> _EXERCISE DESCRIPTION_: After reading the data below, copy out every line that contains the word "right".

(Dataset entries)
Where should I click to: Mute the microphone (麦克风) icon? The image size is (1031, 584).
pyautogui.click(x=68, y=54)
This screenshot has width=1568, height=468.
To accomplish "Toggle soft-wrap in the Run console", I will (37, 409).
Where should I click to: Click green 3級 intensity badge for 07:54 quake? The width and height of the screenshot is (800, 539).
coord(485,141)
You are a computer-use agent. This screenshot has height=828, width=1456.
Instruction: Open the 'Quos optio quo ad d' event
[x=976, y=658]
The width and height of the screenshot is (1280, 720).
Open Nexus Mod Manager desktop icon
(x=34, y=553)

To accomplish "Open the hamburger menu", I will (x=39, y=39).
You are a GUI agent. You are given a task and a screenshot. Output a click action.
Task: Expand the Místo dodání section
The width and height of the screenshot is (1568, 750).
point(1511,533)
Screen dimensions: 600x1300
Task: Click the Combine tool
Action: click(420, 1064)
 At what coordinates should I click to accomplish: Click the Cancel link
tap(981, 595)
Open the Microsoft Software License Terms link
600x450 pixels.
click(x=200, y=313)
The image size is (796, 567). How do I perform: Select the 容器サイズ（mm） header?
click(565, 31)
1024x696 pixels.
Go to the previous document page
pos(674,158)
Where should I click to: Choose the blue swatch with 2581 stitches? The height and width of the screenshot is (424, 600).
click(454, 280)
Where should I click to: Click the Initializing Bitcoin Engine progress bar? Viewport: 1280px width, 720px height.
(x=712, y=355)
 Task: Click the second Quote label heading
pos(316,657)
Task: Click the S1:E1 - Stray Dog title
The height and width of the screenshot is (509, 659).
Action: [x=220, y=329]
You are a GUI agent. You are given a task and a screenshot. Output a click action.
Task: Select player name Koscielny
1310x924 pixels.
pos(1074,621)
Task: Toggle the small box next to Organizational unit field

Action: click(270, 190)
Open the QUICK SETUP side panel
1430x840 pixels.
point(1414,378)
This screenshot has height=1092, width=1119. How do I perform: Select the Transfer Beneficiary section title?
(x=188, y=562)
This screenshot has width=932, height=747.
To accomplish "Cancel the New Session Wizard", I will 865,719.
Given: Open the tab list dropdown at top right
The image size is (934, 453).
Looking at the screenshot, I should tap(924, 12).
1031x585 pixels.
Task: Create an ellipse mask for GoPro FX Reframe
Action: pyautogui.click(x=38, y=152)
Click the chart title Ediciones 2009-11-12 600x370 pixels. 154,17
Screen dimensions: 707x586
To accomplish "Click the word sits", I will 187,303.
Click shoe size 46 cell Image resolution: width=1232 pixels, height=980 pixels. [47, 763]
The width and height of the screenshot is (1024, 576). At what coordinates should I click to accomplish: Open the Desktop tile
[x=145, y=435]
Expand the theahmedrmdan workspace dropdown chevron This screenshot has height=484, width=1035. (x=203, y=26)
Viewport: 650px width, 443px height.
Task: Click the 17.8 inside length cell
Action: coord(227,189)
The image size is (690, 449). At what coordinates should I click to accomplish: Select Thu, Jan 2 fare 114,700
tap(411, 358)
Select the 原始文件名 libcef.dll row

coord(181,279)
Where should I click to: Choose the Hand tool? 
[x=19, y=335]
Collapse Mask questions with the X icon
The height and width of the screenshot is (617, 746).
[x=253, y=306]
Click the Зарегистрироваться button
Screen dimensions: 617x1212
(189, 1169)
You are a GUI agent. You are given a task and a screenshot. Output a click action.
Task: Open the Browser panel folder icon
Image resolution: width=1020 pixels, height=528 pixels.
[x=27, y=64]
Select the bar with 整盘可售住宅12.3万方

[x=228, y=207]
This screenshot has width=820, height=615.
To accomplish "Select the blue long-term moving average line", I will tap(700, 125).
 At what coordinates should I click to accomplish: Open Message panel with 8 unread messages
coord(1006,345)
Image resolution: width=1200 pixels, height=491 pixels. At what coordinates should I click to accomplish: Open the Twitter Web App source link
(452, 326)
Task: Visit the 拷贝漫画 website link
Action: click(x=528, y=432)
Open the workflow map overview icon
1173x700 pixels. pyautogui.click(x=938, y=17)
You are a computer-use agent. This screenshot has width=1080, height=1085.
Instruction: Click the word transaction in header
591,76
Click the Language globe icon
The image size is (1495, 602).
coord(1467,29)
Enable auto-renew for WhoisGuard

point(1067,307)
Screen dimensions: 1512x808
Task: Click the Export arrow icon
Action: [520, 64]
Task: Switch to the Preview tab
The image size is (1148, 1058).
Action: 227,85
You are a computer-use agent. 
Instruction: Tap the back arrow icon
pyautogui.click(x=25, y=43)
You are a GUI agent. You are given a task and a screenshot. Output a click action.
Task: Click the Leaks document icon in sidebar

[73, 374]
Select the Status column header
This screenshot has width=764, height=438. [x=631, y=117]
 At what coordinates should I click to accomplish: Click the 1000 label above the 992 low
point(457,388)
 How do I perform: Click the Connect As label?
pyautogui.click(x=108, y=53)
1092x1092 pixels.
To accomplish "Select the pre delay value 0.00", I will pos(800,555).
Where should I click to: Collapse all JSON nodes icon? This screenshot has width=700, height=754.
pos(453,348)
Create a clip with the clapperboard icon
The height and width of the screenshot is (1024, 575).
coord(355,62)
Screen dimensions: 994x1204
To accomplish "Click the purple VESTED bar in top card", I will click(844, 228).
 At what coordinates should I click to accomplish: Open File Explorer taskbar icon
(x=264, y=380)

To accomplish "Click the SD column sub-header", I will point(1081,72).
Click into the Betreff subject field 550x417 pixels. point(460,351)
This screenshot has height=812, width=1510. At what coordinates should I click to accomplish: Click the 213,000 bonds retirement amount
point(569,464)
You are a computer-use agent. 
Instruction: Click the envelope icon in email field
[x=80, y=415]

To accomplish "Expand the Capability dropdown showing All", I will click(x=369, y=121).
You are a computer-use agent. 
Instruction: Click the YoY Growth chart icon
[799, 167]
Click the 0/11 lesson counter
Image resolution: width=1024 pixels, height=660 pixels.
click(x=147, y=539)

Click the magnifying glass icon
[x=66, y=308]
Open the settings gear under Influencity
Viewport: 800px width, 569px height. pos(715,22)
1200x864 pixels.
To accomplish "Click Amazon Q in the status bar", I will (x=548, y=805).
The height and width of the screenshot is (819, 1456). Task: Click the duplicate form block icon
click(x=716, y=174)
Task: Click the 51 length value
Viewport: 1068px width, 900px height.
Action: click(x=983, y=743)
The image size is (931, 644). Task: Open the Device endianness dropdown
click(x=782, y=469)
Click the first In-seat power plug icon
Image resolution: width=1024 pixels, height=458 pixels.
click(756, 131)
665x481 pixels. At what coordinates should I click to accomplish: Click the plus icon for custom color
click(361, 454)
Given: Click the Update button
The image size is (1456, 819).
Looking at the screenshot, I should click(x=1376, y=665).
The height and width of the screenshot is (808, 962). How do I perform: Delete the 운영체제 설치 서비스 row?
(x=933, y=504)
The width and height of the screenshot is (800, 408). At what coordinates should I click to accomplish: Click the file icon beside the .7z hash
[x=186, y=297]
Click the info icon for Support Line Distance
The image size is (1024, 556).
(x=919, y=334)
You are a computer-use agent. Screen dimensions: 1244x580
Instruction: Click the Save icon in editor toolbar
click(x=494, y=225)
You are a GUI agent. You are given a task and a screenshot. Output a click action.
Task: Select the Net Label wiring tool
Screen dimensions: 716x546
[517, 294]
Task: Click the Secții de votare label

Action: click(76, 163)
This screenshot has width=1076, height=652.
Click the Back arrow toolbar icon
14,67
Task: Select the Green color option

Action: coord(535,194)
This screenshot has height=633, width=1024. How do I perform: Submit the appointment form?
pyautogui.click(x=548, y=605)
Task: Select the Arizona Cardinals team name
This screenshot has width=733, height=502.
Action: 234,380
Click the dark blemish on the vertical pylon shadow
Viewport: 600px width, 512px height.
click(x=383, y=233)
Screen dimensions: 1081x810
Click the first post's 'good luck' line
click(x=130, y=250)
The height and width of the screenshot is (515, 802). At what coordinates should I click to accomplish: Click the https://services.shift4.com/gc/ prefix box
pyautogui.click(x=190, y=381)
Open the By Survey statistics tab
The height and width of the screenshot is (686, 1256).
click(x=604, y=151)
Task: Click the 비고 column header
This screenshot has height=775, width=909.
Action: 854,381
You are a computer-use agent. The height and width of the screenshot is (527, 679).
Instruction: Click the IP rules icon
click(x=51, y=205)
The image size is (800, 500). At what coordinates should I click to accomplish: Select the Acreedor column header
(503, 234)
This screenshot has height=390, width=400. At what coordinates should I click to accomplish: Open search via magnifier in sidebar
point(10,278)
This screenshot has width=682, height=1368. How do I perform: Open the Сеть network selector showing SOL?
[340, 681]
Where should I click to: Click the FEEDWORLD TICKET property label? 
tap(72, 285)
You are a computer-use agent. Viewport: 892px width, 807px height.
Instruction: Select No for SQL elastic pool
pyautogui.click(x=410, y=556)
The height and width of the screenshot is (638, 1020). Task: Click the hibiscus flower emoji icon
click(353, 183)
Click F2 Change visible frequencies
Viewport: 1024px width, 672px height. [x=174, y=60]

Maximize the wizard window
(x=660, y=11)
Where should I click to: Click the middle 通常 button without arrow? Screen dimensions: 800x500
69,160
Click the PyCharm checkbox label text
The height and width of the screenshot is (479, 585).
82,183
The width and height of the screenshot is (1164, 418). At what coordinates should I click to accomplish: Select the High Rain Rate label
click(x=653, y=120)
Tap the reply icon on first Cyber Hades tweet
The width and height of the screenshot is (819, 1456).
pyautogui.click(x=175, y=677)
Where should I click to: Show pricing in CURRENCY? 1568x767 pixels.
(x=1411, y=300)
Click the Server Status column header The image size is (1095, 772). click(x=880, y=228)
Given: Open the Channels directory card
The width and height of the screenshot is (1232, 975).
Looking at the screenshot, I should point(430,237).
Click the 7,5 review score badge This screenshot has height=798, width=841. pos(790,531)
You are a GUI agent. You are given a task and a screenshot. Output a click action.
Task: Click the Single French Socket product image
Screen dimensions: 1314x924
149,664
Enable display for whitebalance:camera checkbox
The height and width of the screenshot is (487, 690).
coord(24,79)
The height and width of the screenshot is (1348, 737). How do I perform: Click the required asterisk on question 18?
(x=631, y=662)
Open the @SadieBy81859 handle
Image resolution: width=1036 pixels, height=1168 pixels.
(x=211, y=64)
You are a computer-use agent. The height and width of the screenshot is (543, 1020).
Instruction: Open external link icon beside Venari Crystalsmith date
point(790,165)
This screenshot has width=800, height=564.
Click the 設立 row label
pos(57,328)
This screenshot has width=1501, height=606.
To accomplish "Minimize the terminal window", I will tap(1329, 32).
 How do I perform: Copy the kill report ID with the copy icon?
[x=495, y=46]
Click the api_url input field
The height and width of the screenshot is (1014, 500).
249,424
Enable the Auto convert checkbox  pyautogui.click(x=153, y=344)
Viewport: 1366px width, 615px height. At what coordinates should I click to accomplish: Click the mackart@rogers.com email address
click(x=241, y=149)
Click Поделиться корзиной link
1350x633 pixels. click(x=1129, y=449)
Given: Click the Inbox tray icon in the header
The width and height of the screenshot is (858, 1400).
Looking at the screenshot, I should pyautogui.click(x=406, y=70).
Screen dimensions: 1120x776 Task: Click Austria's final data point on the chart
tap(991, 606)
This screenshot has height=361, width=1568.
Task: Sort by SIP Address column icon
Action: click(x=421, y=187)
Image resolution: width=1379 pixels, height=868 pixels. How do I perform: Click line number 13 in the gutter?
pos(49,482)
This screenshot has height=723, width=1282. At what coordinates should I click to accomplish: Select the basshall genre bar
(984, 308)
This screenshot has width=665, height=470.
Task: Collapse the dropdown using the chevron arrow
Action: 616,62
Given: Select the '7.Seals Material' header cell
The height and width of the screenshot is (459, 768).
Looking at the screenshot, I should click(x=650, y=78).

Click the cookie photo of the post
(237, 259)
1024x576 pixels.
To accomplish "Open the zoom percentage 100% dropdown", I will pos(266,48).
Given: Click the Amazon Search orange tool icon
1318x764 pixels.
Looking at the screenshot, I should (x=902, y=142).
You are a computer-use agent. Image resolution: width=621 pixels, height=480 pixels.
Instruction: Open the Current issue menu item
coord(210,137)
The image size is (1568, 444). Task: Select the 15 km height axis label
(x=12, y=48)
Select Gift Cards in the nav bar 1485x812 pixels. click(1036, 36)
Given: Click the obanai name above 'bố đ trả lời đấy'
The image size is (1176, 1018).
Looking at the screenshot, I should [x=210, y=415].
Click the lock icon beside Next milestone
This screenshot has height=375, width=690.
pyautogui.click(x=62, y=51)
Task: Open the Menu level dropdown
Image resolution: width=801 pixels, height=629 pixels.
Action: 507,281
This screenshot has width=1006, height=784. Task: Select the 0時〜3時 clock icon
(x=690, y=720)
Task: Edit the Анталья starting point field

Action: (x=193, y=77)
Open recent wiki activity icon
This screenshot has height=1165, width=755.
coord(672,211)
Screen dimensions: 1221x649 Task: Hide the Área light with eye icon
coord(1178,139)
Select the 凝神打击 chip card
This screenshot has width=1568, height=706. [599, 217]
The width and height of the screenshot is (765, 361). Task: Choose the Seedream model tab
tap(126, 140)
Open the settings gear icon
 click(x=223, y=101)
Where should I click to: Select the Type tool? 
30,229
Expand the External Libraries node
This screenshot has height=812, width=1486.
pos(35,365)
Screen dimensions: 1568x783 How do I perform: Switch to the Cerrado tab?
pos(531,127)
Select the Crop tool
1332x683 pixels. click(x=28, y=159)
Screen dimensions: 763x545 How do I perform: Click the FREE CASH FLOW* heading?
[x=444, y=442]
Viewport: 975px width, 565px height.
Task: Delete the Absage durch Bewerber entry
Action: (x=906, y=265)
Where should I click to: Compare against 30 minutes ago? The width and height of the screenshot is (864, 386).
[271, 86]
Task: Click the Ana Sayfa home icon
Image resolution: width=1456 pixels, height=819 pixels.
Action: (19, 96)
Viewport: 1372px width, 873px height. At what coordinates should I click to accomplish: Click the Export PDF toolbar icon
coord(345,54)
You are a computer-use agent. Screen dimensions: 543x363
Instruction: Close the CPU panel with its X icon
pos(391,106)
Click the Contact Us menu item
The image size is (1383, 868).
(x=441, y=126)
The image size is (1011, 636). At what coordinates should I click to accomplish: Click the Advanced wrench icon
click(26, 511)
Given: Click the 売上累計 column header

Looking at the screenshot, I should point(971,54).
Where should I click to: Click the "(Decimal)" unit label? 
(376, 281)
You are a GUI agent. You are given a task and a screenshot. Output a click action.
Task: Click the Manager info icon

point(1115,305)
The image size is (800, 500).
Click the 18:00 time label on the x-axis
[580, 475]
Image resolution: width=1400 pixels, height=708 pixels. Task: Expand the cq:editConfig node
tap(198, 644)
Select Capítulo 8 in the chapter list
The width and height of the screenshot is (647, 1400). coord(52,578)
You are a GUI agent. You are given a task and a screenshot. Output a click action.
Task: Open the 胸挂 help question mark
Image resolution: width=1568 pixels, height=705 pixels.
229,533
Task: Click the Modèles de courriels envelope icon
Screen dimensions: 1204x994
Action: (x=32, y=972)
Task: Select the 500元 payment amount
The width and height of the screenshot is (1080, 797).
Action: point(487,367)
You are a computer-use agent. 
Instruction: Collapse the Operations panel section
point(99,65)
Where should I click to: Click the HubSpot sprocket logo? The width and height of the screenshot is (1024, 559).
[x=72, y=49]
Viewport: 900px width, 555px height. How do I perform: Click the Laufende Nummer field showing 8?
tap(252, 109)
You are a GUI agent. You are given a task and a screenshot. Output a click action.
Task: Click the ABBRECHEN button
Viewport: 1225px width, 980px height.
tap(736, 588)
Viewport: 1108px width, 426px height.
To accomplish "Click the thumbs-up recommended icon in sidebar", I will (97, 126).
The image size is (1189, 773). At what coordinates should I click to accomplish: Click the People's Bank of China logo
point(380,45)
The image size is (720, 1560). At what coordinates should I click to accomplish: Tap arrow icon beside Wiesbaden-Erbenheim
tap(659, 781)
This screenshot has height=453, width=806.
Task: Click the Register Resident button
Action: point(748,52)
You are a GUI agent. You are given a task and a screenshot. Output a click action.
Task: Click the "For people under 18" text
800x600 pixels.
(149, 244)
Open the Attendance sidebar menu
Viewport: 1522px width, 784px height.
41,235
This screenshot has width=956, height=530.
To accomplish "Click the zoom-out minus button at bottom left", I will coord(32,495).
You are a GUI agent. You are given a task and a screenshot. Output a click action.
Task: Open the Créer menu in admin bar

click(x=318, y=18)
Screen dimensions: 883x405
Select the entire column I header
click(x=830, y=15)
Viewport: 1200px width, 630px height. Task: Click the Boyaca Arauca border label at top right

> _THE ANSWER_:
Given: Open the tab list dropdown at top right
Viewport: 1200px width, 630px height. Task: Click the Boyaca Arauca border label at top right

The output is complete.